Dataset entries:

-------

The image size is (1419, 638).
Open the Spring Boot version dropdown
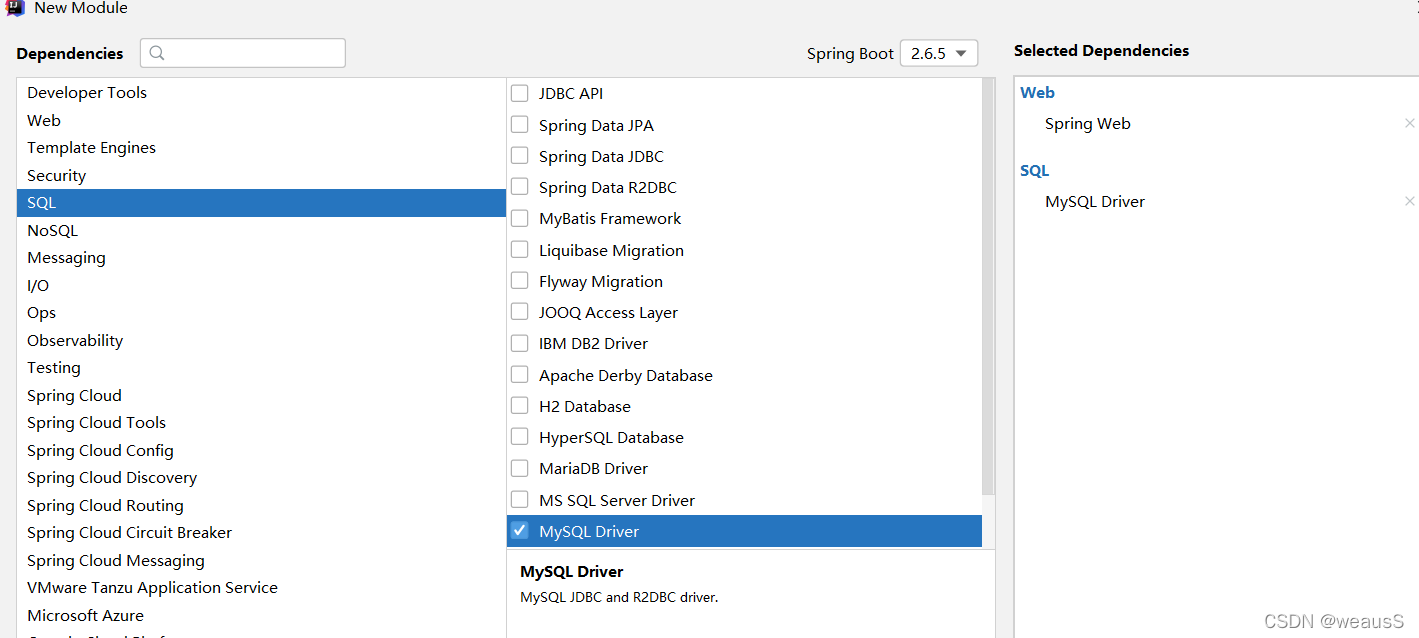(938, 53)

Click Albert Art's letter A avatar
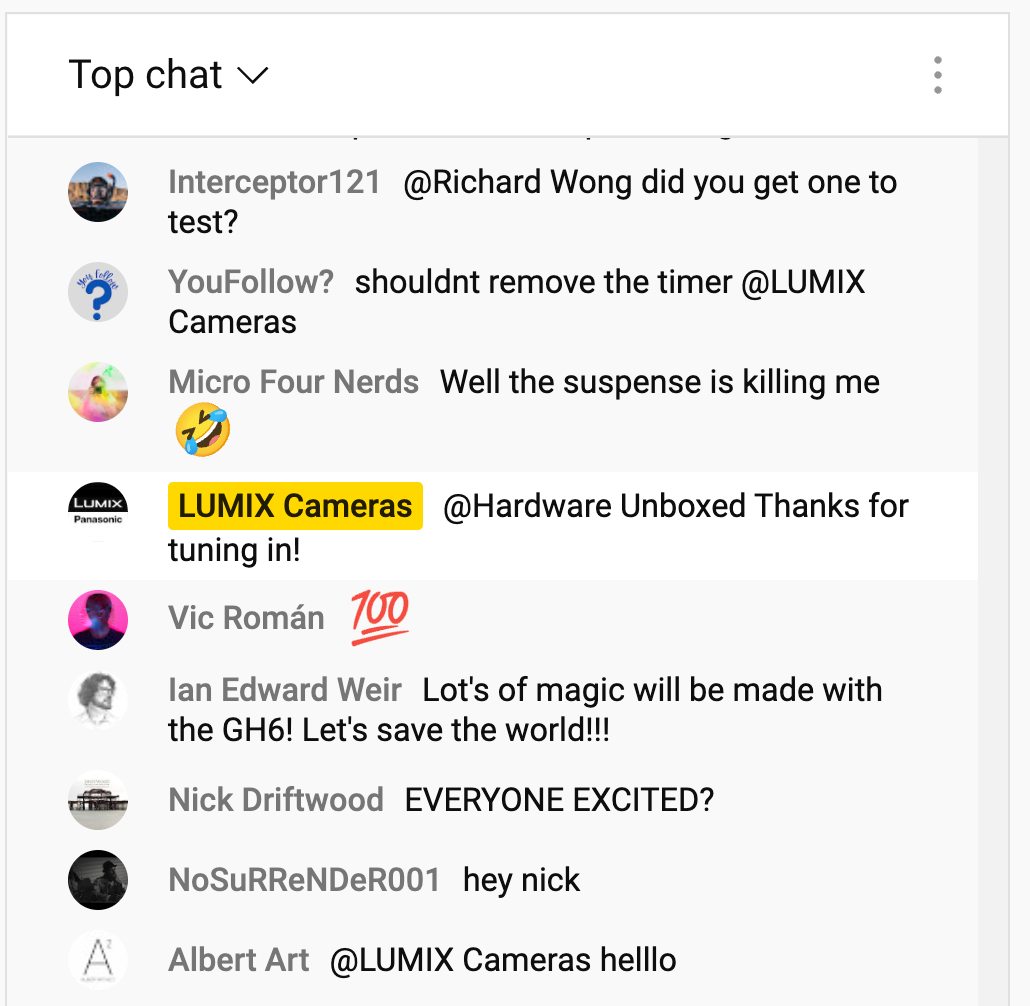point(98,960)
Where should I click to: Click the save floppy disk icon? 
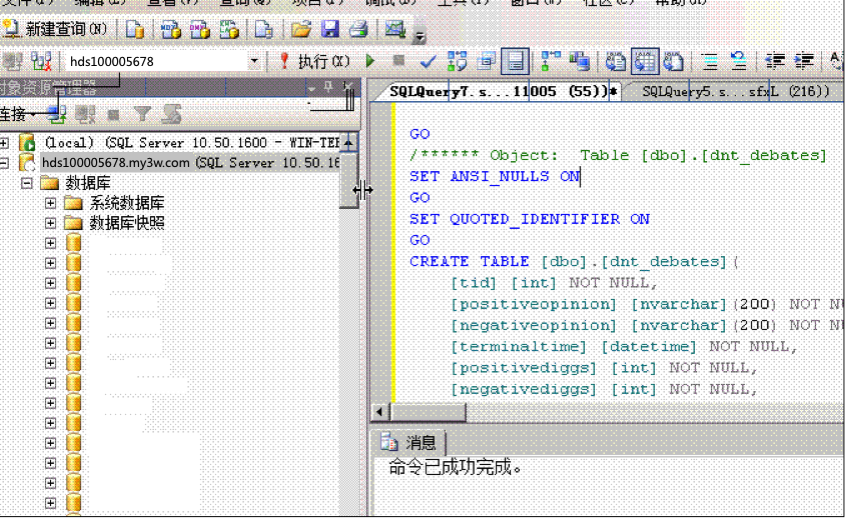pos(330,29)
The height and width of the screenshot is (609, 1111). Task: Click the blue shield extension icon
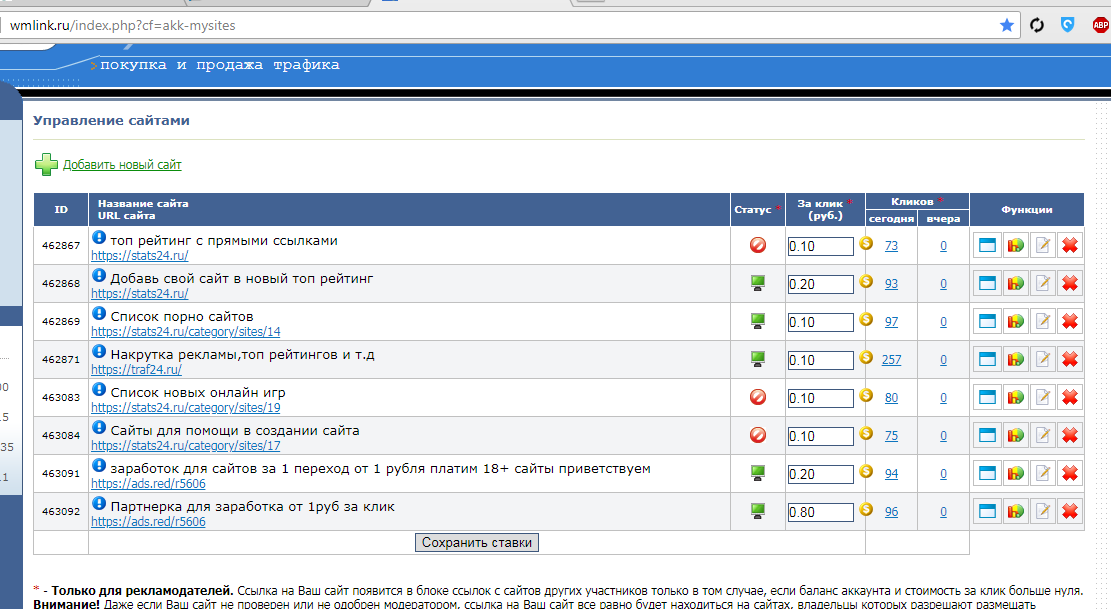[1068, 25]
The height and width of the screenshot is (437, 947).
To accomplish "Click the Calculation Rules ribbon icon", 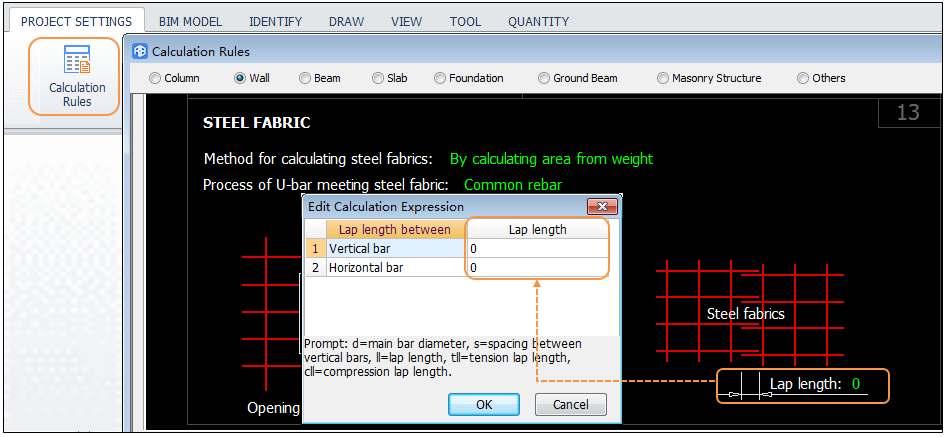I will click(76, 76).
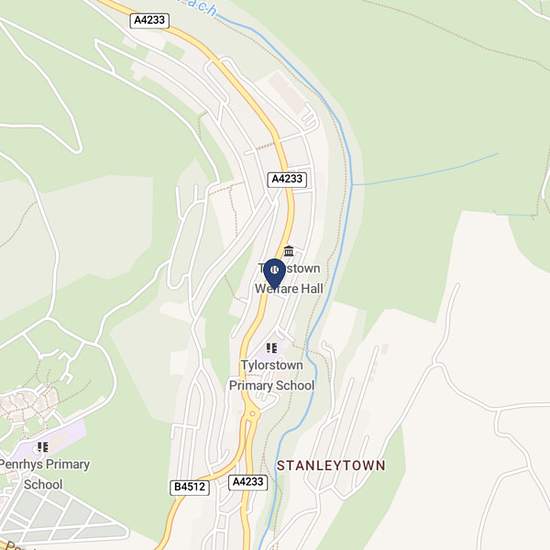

-------

Action item: Copy only these lines from the records above, exactly: the one with "Open the Spring Boot version dropdown", the one with "The height and width of the screenshot is (437, 947).", and those between. Skip the pictures.

Task response:
Open the Spring Boot version dropdown
(938, 53)

Click Albert Art's letter A avatar
point(98,960)
Where should I click to: Click the save floppy disk icon? 
pos(330,29)
The height and width of the screenshot is (609, 1111). Task: Click the blue shield extension icon
[1068, 25]
The height and width of the screenshot is (437, 947).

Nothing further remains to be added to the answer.